Operator precedence:
<https://docs.python.org/3/reference/expressions.html#operator-precedence>

### Mathematical and bitwise operators

In [8]:
a = b = 1   # (int implements all of these)

# Binary mathematical operators
a + b  #Add
a - b  #Sub
a * b  #Mult
a / b  #Div
a // b #FloorDiv
a ** b #Power
a % b  #Mod
#c @ d #matrix multiply (no builtin types have __matmul__ method, cf. NumPy)

# Binary bitwise operators
a | b  # bitwise OR
a ^ b  # bitwise XOR
a & b  # bitwise AND
a << b # left shift
a >> b # right shift

# Unary operators
print(+a) # unary Add
print(-a) # unary Sub
print(~a) # unary bitwise NOT (invert)
print(bin(a), bin(~a))

1
-1
-2
0b1 -0b10


### Comparison operators

These all yield `True` or `False`, unless the corresponding dunder method for
the object has been changed to return something fancier.

In [9]:
a = b = ''   # (str implements all of these)

# value comparisons
a < b   # a.__lt__(b)
a > b   # a.__gt__(b)
a <= b  # a.__le__(b)
a >= b  # a.__ge__(b)
a == b  # a.__eq__(b)
a != b  # a.__ne__(b)

# identity comparisons
a is b      # these use id() to test if a and b are the same object
a is not b  #   https://docs.python.org/3/library/functions.html#id

# membership tests
a in b      # a.__contains__(b), falling back to __iter__(), then __getitem__()
a not in b; #   https://docs.python.org/3/reference/expressions.html#comparisons


### Walrus operator

Assignment *expressions* use the walrus `:=` operator to both yield and assign
the value of an expression. (This is how assignment works by default in C, for
example.)

For regular assignment, see [Assignment statements](#assignment), below.

In [10]:
if (match := re.search('f(o+)b', 'foooooooobar')):
    print(match.group(1))

# is the same as:

match = re.search('f(o+)b', 'foooooooobar')
if match:
    print(match.group(1))

# especially useful in a long if .. elif chain

oooooooo
oooooooo


-------------------------------------------------------------------------------

# Statements

A statement is a syntactic entity which can be executed. (Roughly, statements
are actions or commands.) Statements may or may not return a value.

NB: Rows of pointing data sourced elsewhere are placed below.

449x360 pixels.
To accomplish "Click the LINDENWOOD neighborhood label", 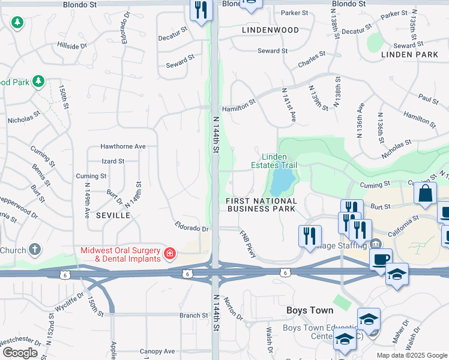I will (270, 29).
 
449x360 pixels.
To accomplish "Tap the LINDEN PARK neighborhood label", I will (413, 55).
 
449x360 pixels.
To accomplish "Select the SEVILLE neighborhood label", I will (112, 215).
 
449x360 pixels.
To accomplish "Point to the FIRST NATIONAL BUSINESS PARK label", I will (262, 205).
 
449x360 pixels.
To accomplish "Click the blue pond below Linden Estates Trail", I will (283, 179).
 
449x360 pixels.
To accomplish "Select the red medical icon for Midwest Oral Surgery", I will (170, 253).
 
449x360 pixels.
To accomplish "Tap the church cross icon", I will (35, 250).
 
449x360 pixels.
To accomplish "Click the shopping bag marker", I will (425, 194).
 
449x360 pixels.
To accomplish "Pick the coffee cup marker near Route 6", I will (381, 259).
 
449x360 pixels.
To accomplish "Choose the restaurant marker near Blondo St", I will (201, 10).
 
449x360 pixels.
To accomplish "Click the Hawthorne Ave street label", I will (123, 146).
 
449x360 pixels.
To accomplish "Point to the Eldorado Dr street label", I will (191, 229).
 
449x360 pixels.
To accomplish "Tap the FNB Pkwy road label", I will (248, 244).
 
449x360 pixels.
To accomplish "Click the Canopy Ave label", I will (157, 351).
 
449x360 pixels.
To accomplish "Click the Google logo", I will (19, 353).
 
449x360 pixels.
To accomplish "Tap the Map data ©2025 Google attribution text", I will (412, 355).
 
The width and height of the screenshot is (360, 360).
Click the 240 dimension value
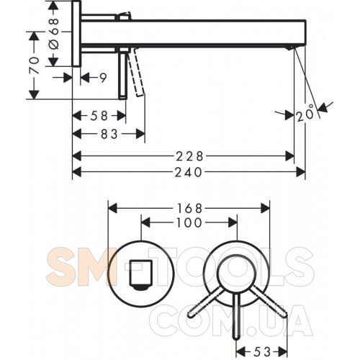click(x=188, y=172)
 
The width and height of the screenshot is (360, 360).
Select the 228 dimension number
click(x=189, y=157)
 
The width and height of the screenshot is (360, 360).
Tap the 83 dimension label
click(x=109, y=134)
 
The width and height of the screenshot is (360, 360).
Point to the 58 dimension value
click(x=99, y=116)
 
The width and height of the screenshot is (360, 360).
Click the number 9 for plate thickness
click(x=103, y=78)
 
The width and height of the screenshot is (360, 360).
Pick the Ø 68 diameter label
click(x=54, y=34)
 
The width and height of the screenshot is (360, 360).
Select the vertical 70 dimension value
click(x=34, y=66)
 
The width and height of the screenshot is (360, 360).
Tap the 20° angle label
click(x=305, y=113)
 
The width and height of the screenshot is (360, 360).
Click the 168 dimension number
click(x=189, y=208)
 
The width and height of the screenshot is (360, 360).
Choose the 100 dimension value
click(x=189, y=222)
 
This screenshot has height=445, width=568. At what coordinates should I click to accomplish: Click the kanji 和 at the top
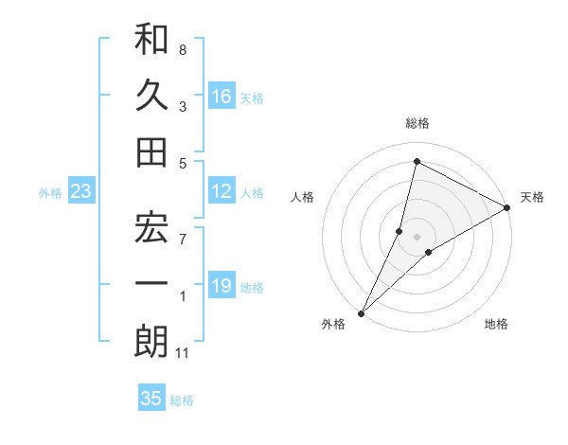[x=151, y=41]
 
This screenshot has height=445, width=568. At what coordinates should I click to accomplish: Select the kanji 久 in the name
[x=151, y=95]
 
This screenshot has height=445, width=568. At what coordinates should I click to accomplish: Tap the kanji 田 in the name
[x=151, y=151]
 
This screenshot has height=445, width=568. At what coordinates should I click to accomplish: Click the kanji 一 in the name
[x=151, y=285]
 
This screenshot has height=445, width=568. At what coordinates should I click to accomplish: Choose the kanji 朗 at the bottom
[x=151, y=341]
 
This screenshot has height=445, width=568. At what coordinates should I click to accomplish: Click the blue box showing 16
[x=221, y=97]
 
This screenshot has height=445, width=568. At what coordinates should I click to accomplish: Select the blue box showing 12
[x=221, y=192]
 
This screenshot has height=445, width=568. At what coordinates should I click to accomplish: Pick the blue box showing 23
[x=80, y=192]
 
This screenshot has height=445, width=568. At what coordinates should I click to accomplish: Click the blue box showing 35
[x=151, y=399]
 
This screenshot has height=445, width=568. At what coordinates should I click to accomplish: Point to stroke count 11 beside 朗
[x=183, y=354]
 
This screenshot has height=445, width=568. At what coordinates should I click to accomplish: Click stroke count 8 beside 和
[x=183, y=49]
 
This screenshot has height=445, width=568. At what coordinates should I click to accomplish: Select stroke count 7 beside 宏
[x=183, y=240]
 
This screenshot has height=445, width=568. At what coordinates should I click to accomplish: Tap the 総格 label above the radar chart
[x=417, y=124]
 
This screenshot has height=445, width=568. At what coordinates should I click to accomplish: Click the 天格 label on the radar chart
[x=532, y=197]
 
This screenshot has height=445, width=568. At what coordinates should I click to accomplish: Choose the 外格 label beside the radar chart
[x=333, y=324]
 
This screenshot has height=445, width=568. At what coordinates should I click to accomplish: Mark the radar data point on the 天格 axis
[x=507, y=207]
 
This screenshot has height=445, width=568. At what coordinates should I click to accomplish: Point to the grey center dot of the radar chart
[x=417, y=236]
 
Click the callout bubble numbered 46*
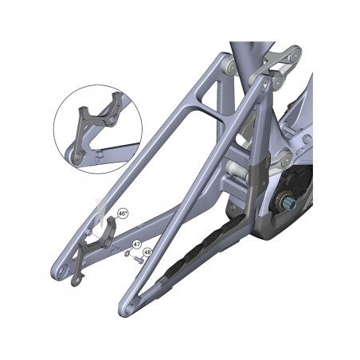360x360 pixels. pos(123,213)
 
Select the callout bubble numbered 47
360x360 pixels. pos(136,244)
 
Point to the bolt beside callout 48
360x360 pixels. pos(137,258)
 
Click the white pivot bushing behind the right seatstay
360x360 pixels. pos(237,168)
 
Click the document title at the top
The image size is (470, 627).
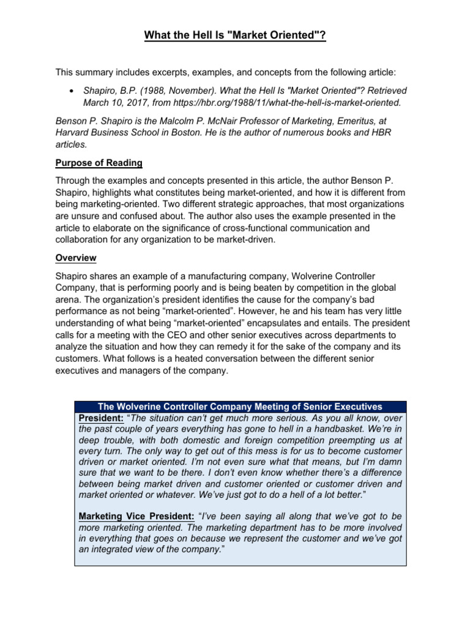pyautogui.click(x=235, y=36)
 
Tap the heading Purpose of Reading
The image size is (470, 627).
pyautogui.click(x=99, y=163)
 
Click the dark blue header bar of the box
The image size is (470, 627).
pyautogui.click(x=240, y=407)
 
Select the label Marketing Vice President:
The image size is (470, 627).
pyautogui.click(x=136, y=517)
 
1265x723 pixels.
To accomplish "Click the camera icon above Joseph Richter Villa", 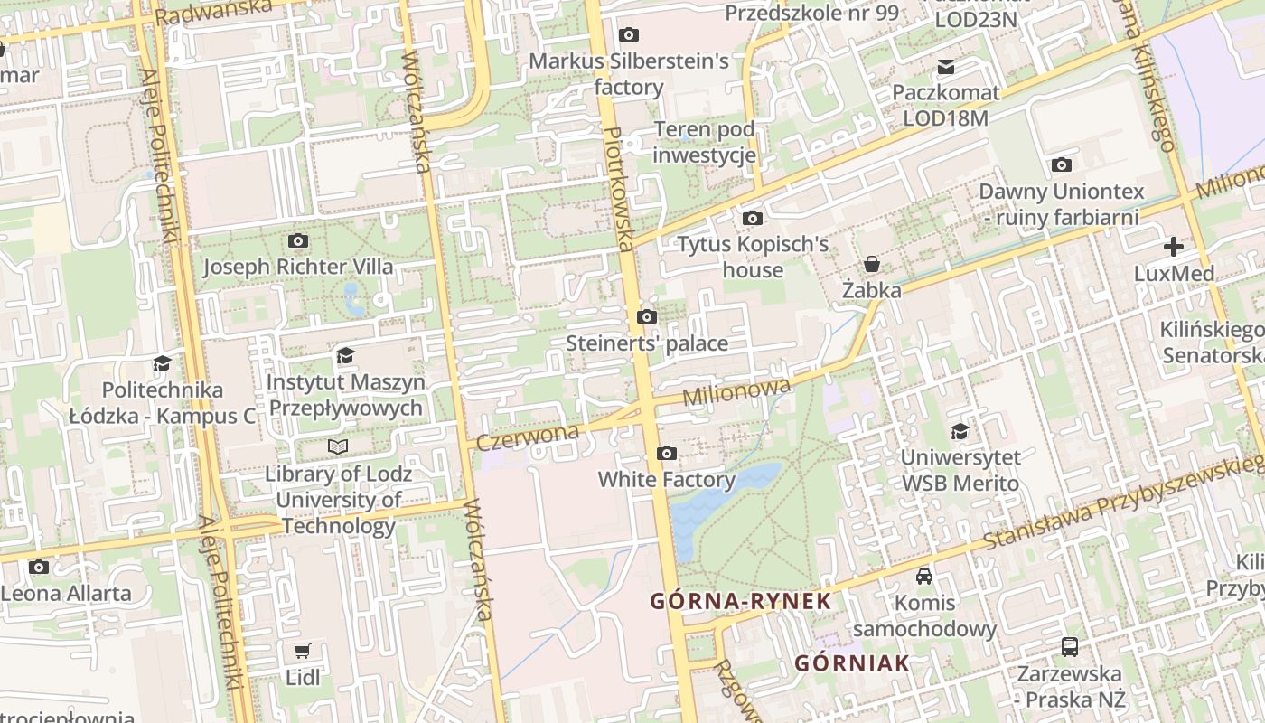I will [298, 240].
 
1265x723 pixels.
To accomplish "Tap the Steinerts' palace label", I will [647, 343].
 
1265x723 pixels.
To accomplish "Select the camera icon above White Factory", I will [667, 453].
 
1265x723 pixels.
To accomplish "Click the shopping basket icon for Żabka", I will [872, 264].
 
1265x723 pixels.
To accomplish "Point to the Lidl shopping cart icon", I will [303, 651].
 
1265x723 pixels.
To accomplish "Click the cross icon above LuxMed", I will [1173, 246].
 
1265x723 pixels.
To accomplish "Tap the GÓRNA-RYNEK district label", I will [740, 601].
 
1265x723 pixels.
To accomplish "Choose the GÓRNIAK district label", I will [851, 663].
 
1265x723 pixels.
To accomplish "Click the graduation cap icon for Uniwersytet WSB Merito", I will [960, 431].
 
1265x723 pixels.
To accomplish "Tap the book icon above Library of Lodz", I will [338, 446].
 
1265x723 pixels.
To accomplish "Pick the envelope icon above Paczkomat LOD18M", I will [946, 66].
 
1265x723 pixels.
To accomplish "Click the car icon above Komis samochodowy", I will [924, 576].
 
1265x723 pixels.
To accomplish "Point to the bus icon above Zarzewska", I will [1070, 646].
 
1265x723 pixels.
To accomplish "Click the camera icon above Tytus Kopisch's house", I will [752, 218].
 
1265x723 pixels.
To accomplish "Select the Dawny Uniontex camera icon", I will [1062, 164].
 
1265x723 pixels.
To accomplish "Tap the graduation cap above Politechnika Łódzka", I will [163, 363].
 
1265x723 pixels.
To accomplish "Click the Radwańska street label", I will [213, 12].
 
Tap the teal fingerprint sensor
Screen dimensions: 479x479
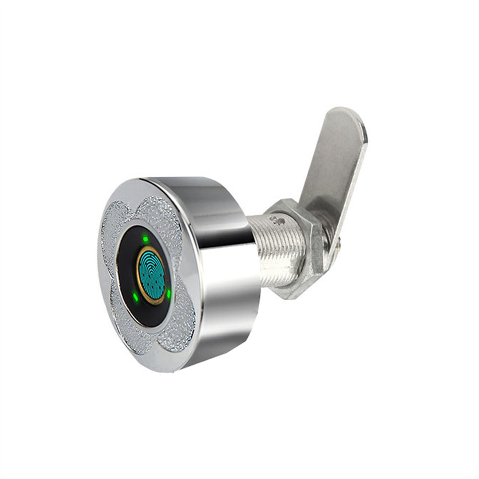[x=151, y=275]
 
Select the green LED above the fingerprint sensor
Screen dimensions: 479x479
[x=145, y=239]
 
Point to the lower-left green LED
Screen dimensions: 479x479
[x=135, y=297]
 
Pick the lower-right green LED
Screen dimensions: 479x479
[x=168, y=294]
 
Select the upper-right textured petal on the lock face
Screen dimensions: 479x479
[x=164, y=215]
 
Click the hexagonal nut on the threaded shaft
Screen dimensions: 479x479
[x=299, y=248]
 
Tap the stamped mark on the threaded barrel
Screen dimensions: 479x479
[x=276, y=219]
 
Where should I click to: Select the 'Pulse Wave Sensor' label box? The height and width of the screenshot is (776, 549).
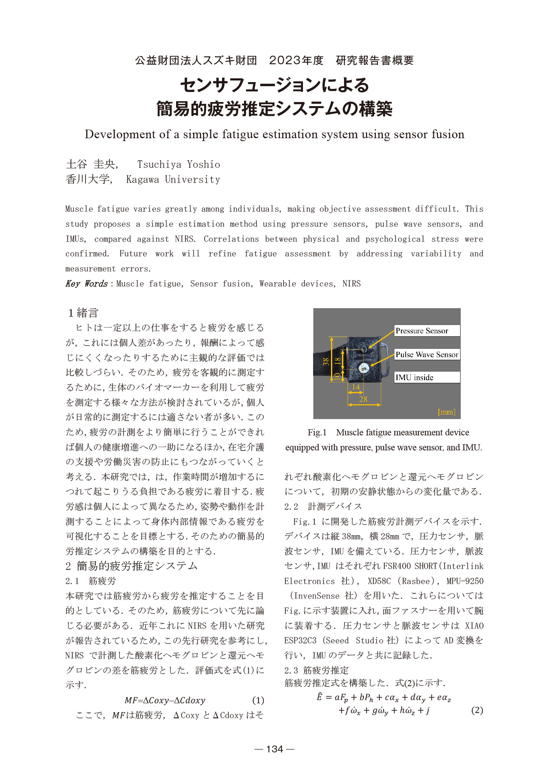[x=427, y=354]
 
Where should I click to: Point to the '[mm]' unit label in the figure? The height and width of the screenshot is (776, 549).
[x=446, y=412]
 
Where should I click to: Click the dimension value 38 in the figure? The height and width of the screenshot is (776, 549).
[x=326, y=361]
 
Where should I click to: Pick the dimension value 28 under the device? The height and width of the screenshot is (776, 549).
[x=363, y=399]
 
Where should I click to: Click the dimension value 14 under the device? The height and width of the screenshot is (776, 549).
[x=356, y=387]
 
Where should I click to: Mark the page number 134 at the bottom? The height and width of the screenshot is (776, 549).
[x=274, y=749]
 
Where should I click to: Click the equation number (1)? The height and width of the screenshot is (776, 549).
[x=258, y=700]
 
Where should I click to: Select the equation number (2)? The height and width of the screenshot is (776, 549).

  * simple statements (comprise only a single line):
      * *expression statements*: expressions used on their own, rather than as
        part of a larger statement. Most expressions are not useful on their
        own (`1+1`). Generally, expression statements are useful insofar as
        they cause desired side effects: e.g., `print()` (an expression which
        evaluates to None) is used on its own for its "side effect" of printing
        to the terminal.
      * *assignment statements*: `name = expression()` (bind a name to a value)
  * complex statements
    * `if` statement
    * `for` and `while` loops
    * ...


## Assignment statements

In [11]:
# assignment
a = 1                     # bind target name 'a' to value 'int(1)'
a = b = c = 1             # bind multiple names to the same value
a, b, c = 1, 2, 3         # tuple unpacking before binding: a == int(1)
foo = 1, 2, 3             # implicit grouping as tuple: foo == tuple(1, 2, 3)
d, e, *f, g = range(1,10) # (PEP 3132): a 'starred' target is greedy:
print(f)                  # [3, 4, 5, 6, 7, 8]

# augmented assignment (plus type coercion demo)
c += 2;     print(str(c).ljust(3), type(c))  # 5
c -= 1;     print(str(c).ljust(3), type(c))  # 4
c *= 2;     print(str(c).ljust(3), type(c))  # 8
c /= 2;     print(str(c).ljust(3), type(c))  # 4.0 - type coercion
c = int(c); print(str(c).ljust(3), type(c))  # 4
c //= 3;    print(str(c).ljust(3), type(c))  # 1 - floor division, no type coercion

# full list, from parser:
# augassign: ('+=' | '-=' | '*=' | '@=' | '/=' | '%=' | '&=' | '|=' | '^=' |
#            '<<=' | '>>=' | '**=' | '//=')

[3, 4, 5, 6, 7, 8]
5   <class 'int'>
4   <class 'int'>
8   <class 'int'>
4.0 <class 'float'>
4   <class 'int'>
1   <class 'int'>